• [EXERCISE DETAILS]
Here the job is to transcribe only the lines from the one containing "Viewport: 598px width, 430px height." through the last line below, exactly as written; please leave out pictures.

• [TASK DATA]
--------------------------------------------------

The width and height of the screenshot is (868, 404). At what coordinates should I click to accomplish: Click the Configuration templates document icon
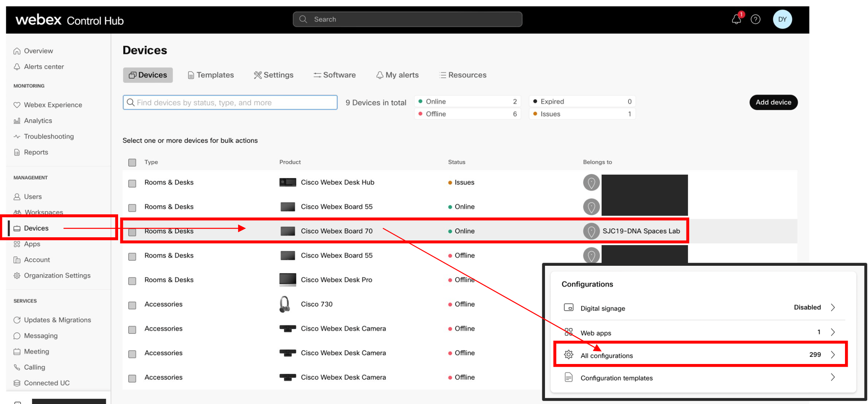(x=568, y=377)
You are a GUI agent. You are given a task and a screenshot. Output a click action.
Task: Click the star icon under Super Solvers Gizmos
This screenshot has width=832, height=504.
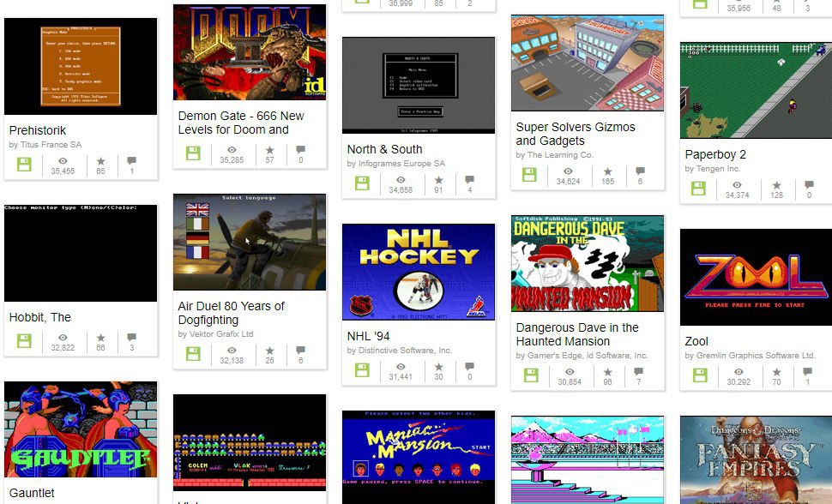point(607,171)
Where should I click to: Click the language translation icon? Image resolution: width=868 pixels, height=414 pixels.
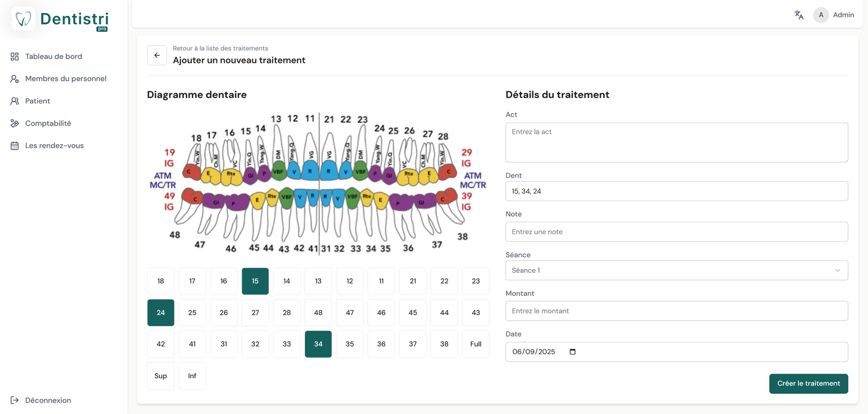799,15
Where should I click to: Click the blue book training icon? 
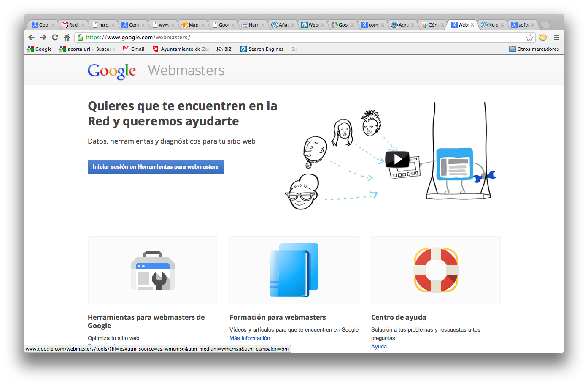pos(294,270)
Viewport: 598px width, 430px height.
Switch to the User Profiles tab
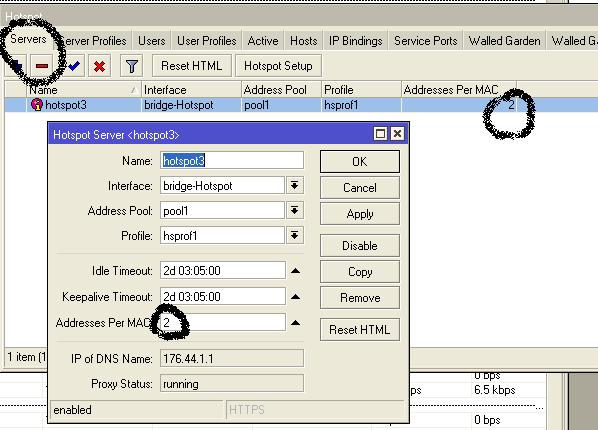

--------------------------------------------------

• [WRITTEN RESPONSE]
Viewport: 598px width, 430px height.
Switch to the User Profiles tab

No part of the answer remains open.